I'm not really too sure whats the problems, and I've come across compilers complaining at me in an easier way to understand. Here is my function:

generateTree (d:r:_) grid
    | down && right = [generateTree [d + 1, r] grid, generateTree [d, r + 1] grid]
    | down = [generateTree [d + 1, r] grid, -1]
    | right = [-1, generateTree [d, r + 1] grid]
    | otherwise = [d, r]
    where down = elem d [0..grid]
          right = elem r [0..grid]

Thanks

Answer 1

The reason why you're seeing the error is that you're trying to say that generateTree returns values like [-1, [-1, [-1, 0]]] , which doesn't have a valid type in Haskell. All values in a list have to have the same type, which means that lists can't be nested like this. You could nest it like [[[-1]], [[-1], [-1, 0]]] , but this would have the type [[[Int]]] , meaning it could only ever be 3 levels deep. You want arbitrarily nested levels, so you'll need a new data type that defines such a recursive structure.

Since your function only ever is returning two elements in a list, you could do this with a binary tree.
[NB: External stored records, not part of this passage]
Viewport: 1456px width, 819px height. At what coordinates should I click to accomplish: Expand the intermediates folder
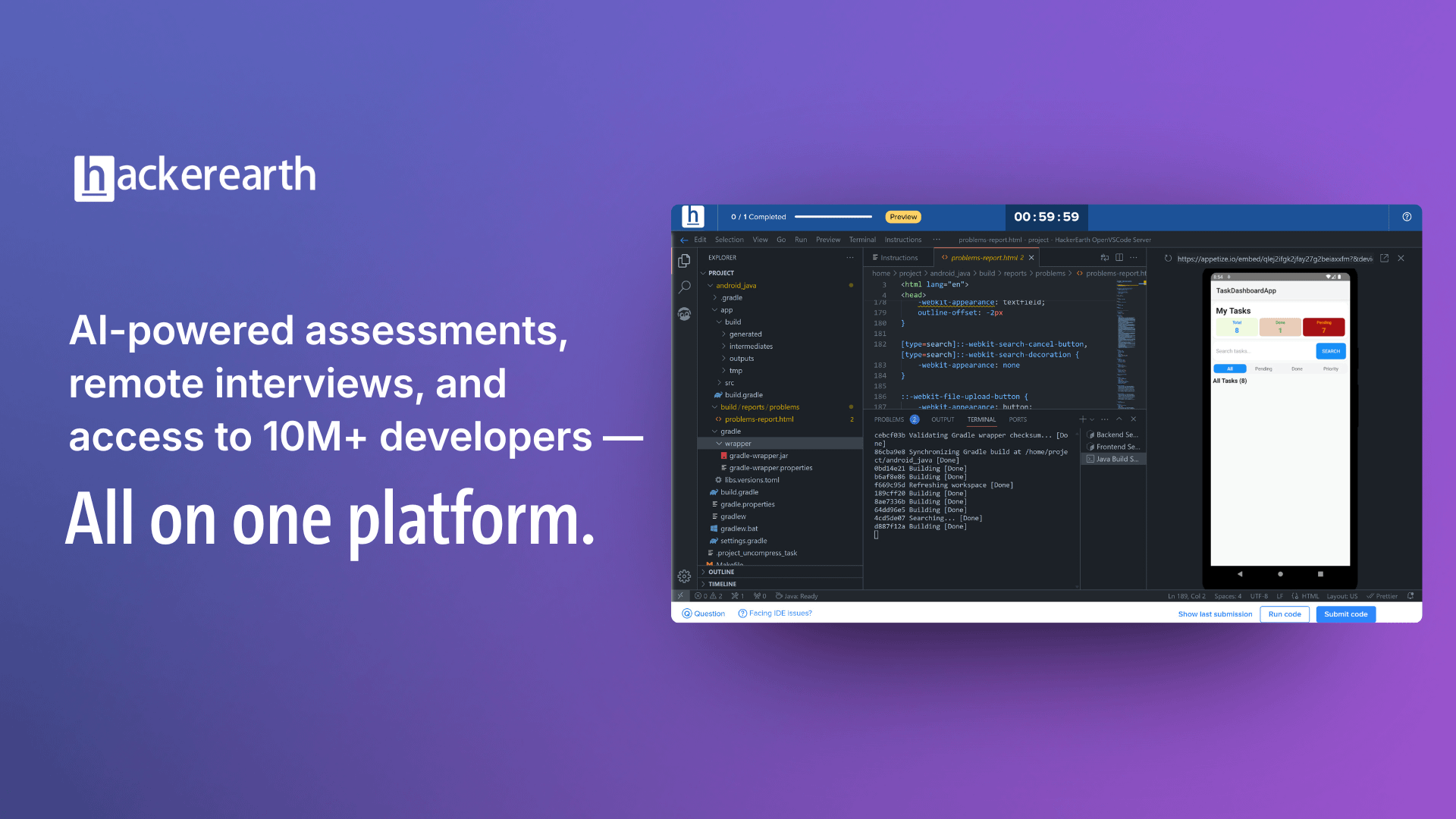pos(751,347)
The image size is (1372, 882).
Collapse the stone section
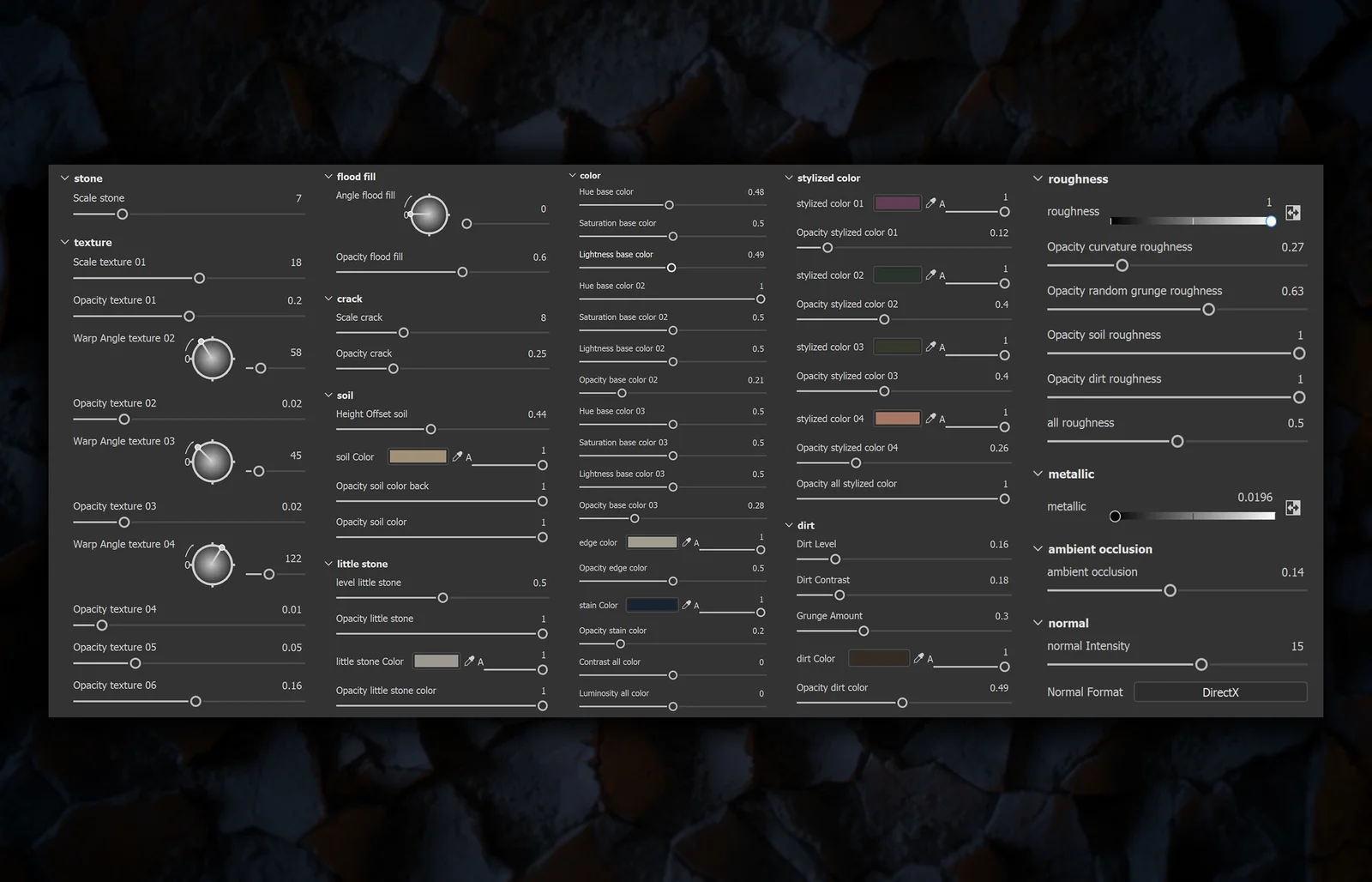point(65,178)
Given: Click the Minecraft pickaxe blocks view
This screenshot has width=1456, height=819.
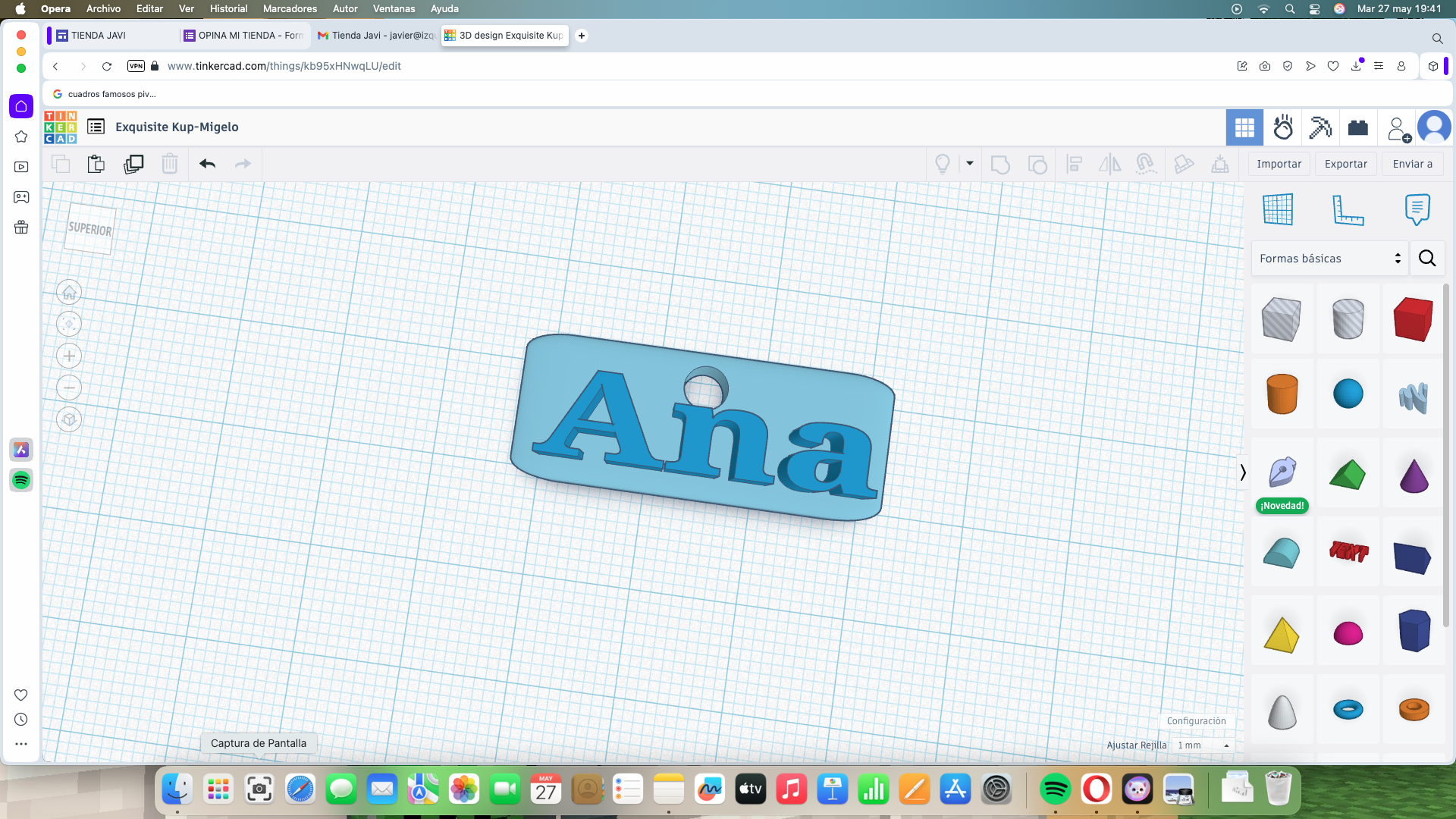Looking at the screenshot, I should pos(1320,127).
Luckily, this is pretty simple in Haskell:

data Tree a = Leaf a | Node (Tree a) (Tree a) deriving (Eq, Show)

Here Leaf a represents a single value, and Node left right represents a split in the tree, so you could have

Node
    (Leaf (-1))
    (Node
        (Leaf (-1))
        (Node
            (Leaf (-1))
            (Leaf 0)
        )
    )

^{(whitespace added for clarity)}

Which would be equivalent to the invalid list above of [-1, [-1, [-1, 0]]] . Is this more verbose? Of course, but it allows arbitrary nesting.
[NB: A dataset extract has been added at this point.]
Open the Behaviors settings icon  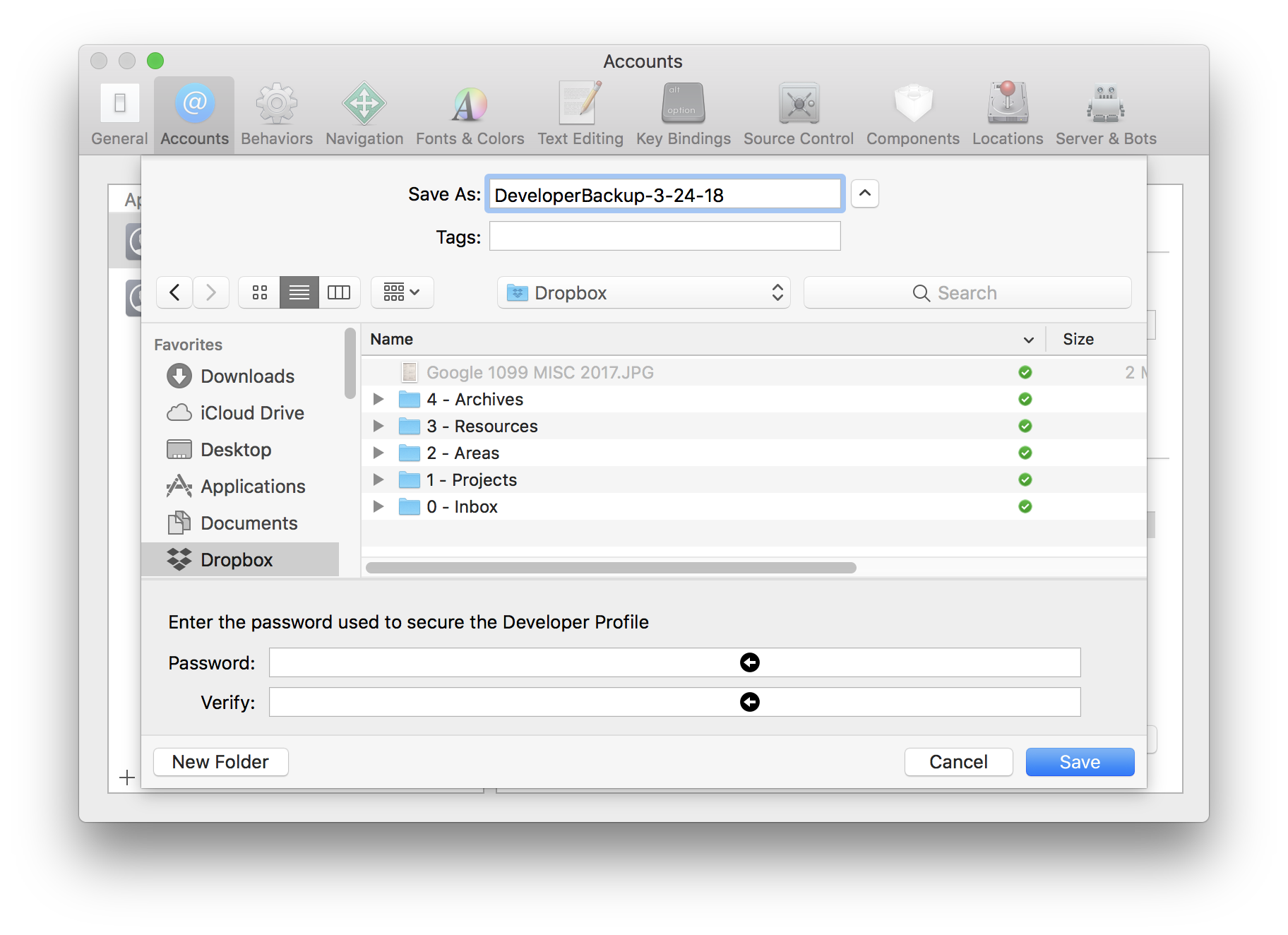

Now you just have to modify your function definition to use this type:

generateTree :: Int -> Int -> Int -> Tree Int
generateTree d r grid
    | down && right = ...
    | down          = ...
    | right         = Node (Leaf (-1)) (generateTree d (r + 1) grid)
    | otherwise     = Node (Leaf d) (Leaf r)
    where
        down = d `elem` [0..grid]
        right = r `elem` [0..grid]

I'll let you finish the rest of the definition, this is just an example to get you started.

Answer 2

Your generateTree function returns a list, see:

| otherwise = [d, r]

But What is the type of d and r ? generateTree returns a list of whatever the generateTree function returns (all elements in a list must be the same type):

| right = [-1, generateTree [d, r + 1] grid]

In other words, your logic is broken. Learn the type system, learn to write the types and then the error will become apparent.